If we assume a mean crop-mass of 30 tonnes per hectare per year, of which we may deduce around 40% is carbon, based on a carbohydrate formula of C6H12O6, this amounts to 0.4 x 30 = 12 tonnes of carbon per hectare per year. Hence we would need 14.2 x 109/12 ha = 1.18 x 107 km2, i.e. around 12 million square kilometres of land on which to grow it. This can be compared with 150 million km2 for the total land mass of the earth, of which around 15 million km2 is arable and around another 30 million km2 is pasture land. There are swathes of existing forest (including rainforests) but to clear them would be extremely foolish, since they are principal carbon-sinks, although growing trees (e.g. sycamore, etc.) as part of a managed sustainable programme (harvesting them at regular intervals) might make a substantial contribution to the total carbon-capture volume. Not all arable crops can be converted to biochar, but manure, etc. might be, from the animals and humans that eat them. Probably, to achieve the aim of capturing 539 Gt of carbon over 38 years would require working close to the limits of the planets growing capacity, and a concomitantly vast investment in engineering, along with policy, commercial, social and all other aspects, in an integrated programme.

Tasks:
A. Answer from the carbon-capture land estimate:
(i) What mean crop-mass per hectare per year does it assume?
(ii) Roughly how much of the earth's land does it describe as arable?
(iii) Over how many years is the aim of capturing 539 Gt of carbon set?
B. Extend the carbon-capture land estimate with a further paragraph that picks up after its final sentence.
The listing comes from a separate, unrelated source.

Given information:
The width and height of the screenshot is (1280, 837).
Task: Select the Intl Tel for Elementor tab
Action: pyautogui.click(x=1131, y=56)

...

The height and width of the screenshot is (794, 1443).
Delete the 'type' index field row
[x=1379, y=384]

Results for each task:
A.
(i) 30 tonnes per hectare per year
(ii) Around 15 million km2
(iii) 38 years

B.
Like many other postulated sustainable technologies, biochar too may fail the crucial "Scale Test" in the final feasibility analysis. The International Biochar Initiative (IBI) aims to have 1 Gt/year of carbon being drawn from the atmosphere by 2050. In which case, let us assume that the target is 40 years away, and that there is currently (on a Gt scale) about zero biochar being produced currently. Even if we assume a linear growth in the technology [i.e. the "wedge" obtained by drawing a straight line on a piece of graph paper from 0 - 1 Gt (on the y-axis) up to 40 years (on the x-axis)] only 20 Gt of carbon is accounted for, or a reduction of about 10 ppm, which is relatively minor, and the attendant biomass production and processing would nonetheless be simply colossal when viewed en masse. That said, if that level is achieved by, and sustained beyond 2050, 1/10th of all carbon (10%) captured per year is significant, and the quantity could represent a higher proportion of total emissions if fossil fuel burning has by then been significantly curbed, either deliberately or because we have less of them available. The main benefit of biochar is likely to be in terms of improving soil quality, if it is employed as a soil-amending agent, and thereby reduces demand on water and nutrients to grow crops.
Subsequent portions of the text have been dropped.